Marcionila Teixeira (texto)
Julio Jacobina/DP (foto)

O café da manhã posto na mesa cheira a cuscuz, mungunzá, xerém, tapioca, ovo frito e leite. É farto, servido para mais de dez pessoas. Nem sempre foi assim. Um dia, em uma infância agora distante, a comida era contada, distribuída com parcimônia entre os filhos nascidos do ventre de Maria da Conceição Alves Gomes. Dos vintes bebês paridos, dezoito vingaram. Dois morreram ainda crianças. De mãos dadas, os irmãos suportaram, junto com Conceição, a morte precoce do pai, Josué de Oliveira Gomes. Prosperaram. Ganharam destinos diferentes.
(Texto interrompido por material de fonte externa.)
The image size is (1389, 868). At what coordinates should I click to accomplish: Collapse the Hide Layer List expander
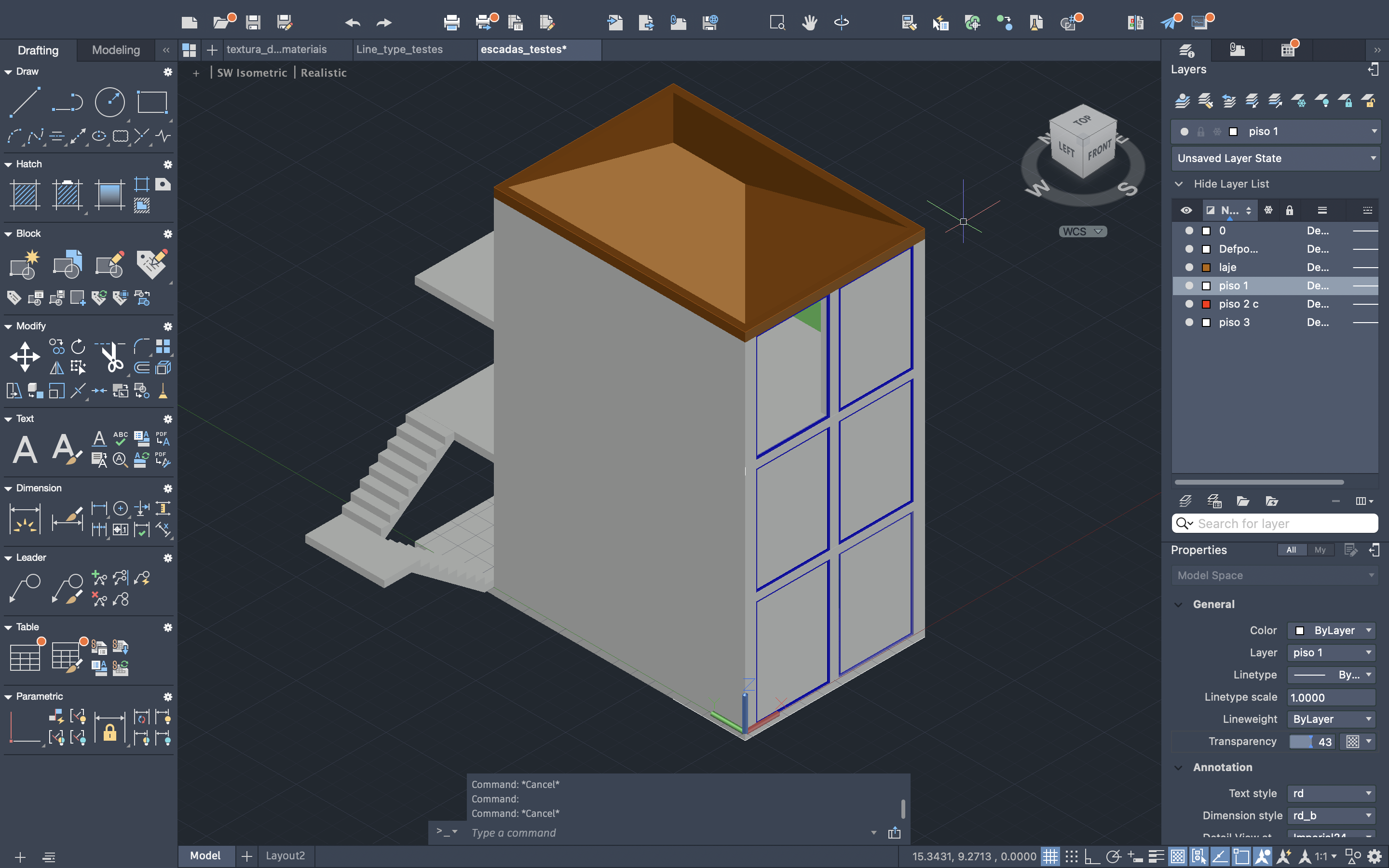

Mas, talvez porque sempre precisaram uns dos outros na caminhada rumo à sobrevivência, nunca soltaram as mãos. Não desejam. Nem podem. Precisam das vozes, dos abraços da irmandade para seguirem fortes. Toda quinta-feira, os irmãos renovam uma espécie de pacto silencioso no café da manhã. Ali, a comida saborosa é o menos importante.
Em tempos onde reunir-se em uma mesa para se alimentar e conversar é cada vez mais raro nos lares brasileiros, a numerosa família Gomes é como uma exceção. Há trinta anos, transformou aquele café da manhã em uma oportunidade para multiplicar afetos. É como uma grande terapia de grupo, diz Wladimir Alves Gomes, 76 anos. “Sempre que algum de nós está com um problema, um ajuda o outro. Confesso que nunca brigamos nesse tempo todo. A única coisa que mudou é que o café começou somente com dois irmãos e agora, quando dá, a casa enche”, conta. A refeição é ofertada na casa de Ruth Alves d’Oliveira, 89, a mais velha dos 16 irmãos vivos. Por muitos anos, aconteceu na casa da matriarca, até a sua partida, em 22 de abril de 2005.
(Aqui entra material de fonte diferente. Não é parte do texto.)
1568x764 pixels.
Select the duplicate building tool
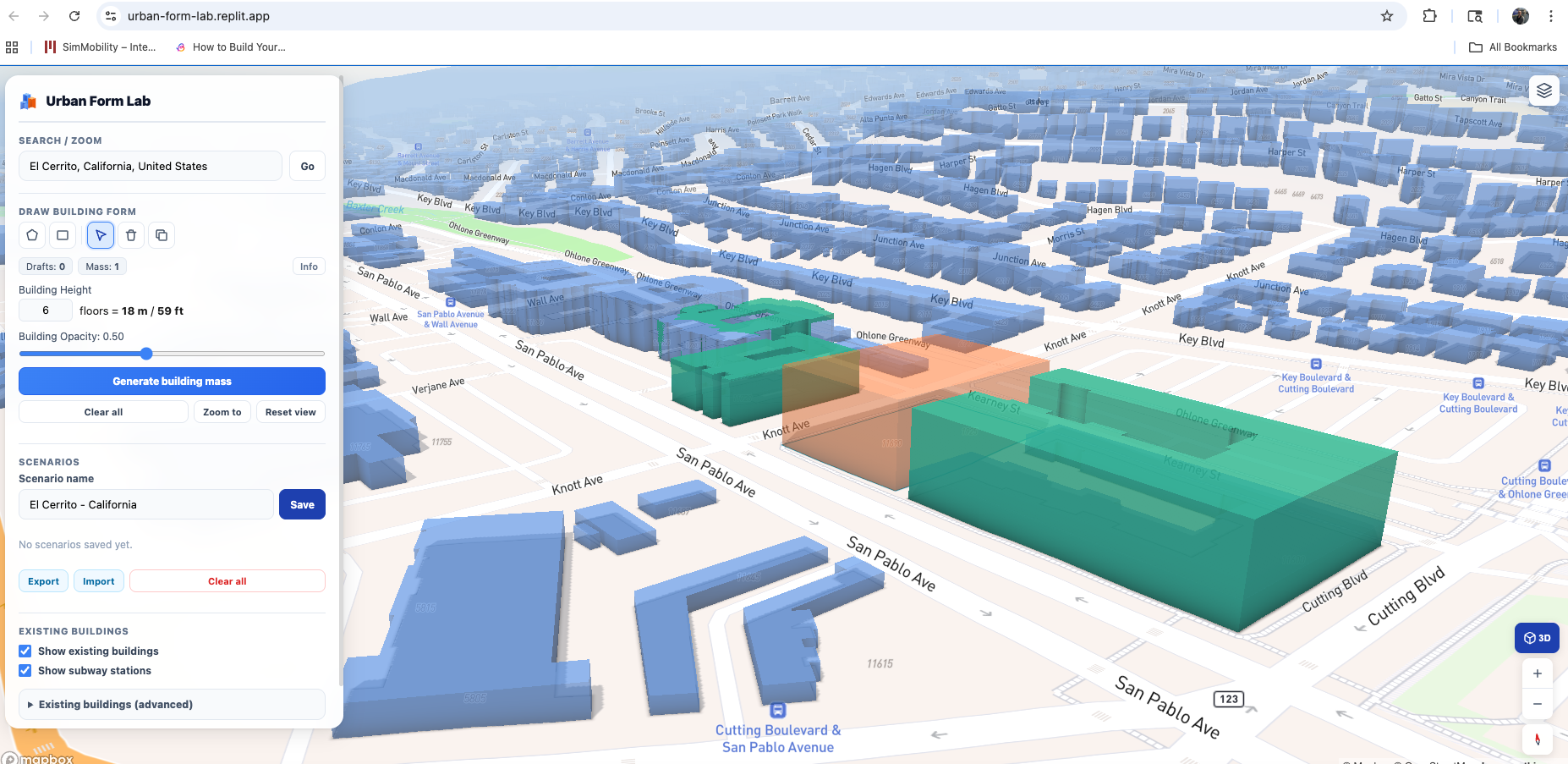tap(162, 235)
Um dia, na praia, um dos irmãos pensou alto junto a um amigo. “Tô procurando ver se acho algum irmão para dar um abraço”. Surpreso, o amigo respondeu: “Você tem dezessete irmãos e eu só tenho um. Se eu encontrasse com ele agora, perderia o dia”. Os abraços dos Gomes têm poder transformador. É bálsamo raro em um universo que tem se mostrado pouco encantador. No elo inquebrável onde as mãos são as correntes, Conceição foi personagem fundamental. Com a ajuda dos filhos mais velhos e com o caçula no ventre quando o marido partiu, a mulher parece ter aplicado, talvez inconscientemente, um princípio para continuar. “Educar não é só falar, gritar e bater. O exemplo educa muito melhor”, reflete Wladimir. Conceição era sábia.
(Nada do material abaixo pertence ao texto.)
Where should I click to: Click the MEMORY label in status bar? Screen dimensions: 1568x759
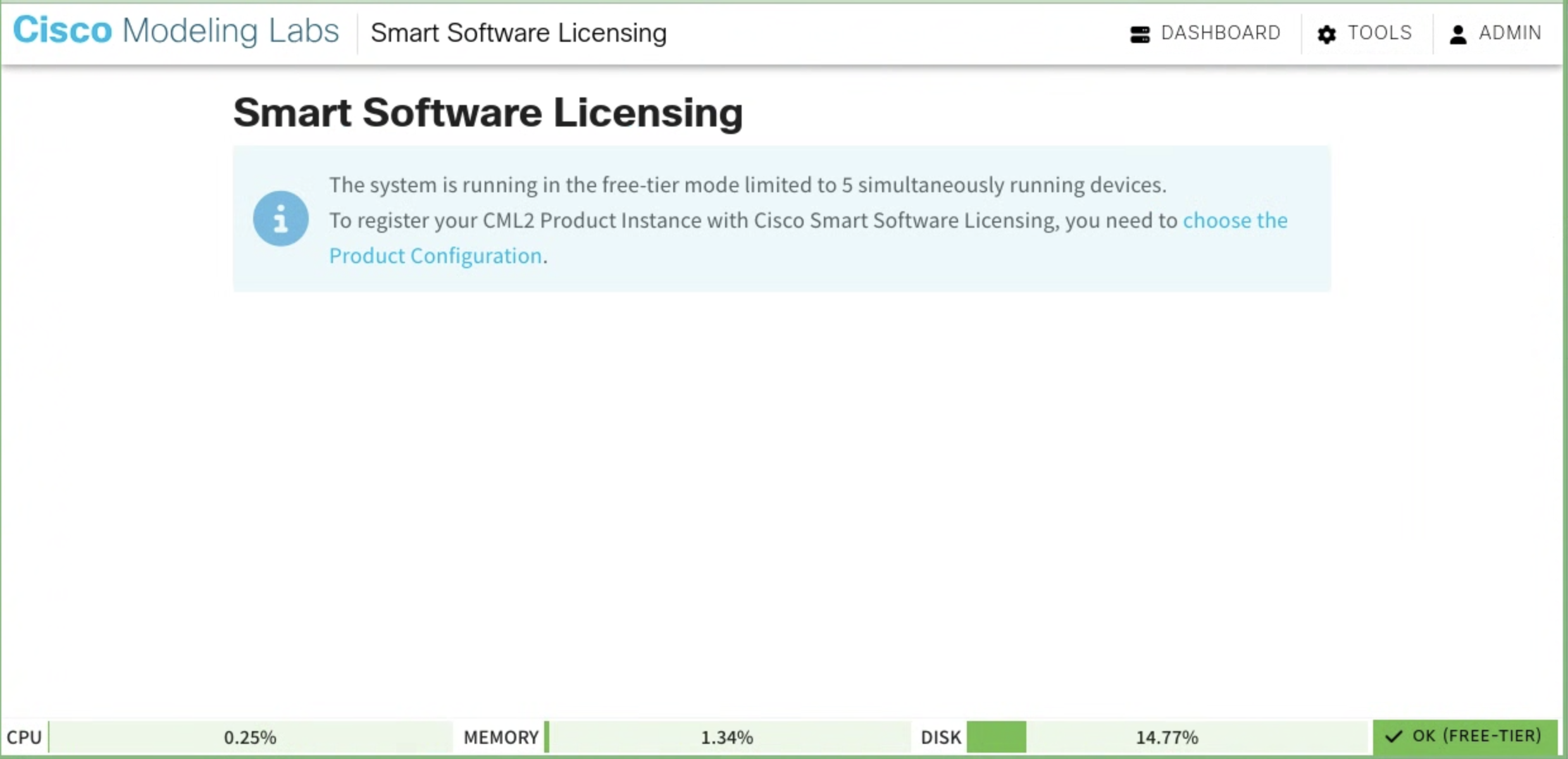501,737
O café da manhã das quintas-feiras é aberto a todos da família. Sobrinhos, primos, companheiros e companheiras. Nem todos conseguem participar religiosamente do encontro semanal. Dois dos irmãos, por exemplo, moram em Salvador. Os Gomes, então, encontraram uma solução para manter a corrente firme e coesa. Uma vez por ano, em dezembro, marcam um grande almoço. O deste ano aconteceu no Clube Sindifisco, na Rua da Aurora, em Santo Amaro. Vieram 15, de um total de 16 irmãos vivos. Parte dos demais descendentes de Conceição também veio: 57 netos, 71 bisnetos, 6 tataranetos, além de dois tataranetos no ventre de suas mães.
Ruth, Maria Úrsula, Josué, Rubem, Rui, Guilherme, Hélio, Socorro, Fernando, Wladimir, Romildo, Roberto, Frankilin, Eduardo, Maria de Fátima, Marcelo, Maria da Conceição e Marcos cultivaram ao longo da vida o prazer de expressarem uns para os outros o quanto são importantes. Úrsula e Rui já não fazem mais parte dos encontros. Partiram. Deixaram os filhos e netos no lugar. Eles, assim como os demais herdeiros dos Gomes, são como sementes de uma família cada vez mais rara.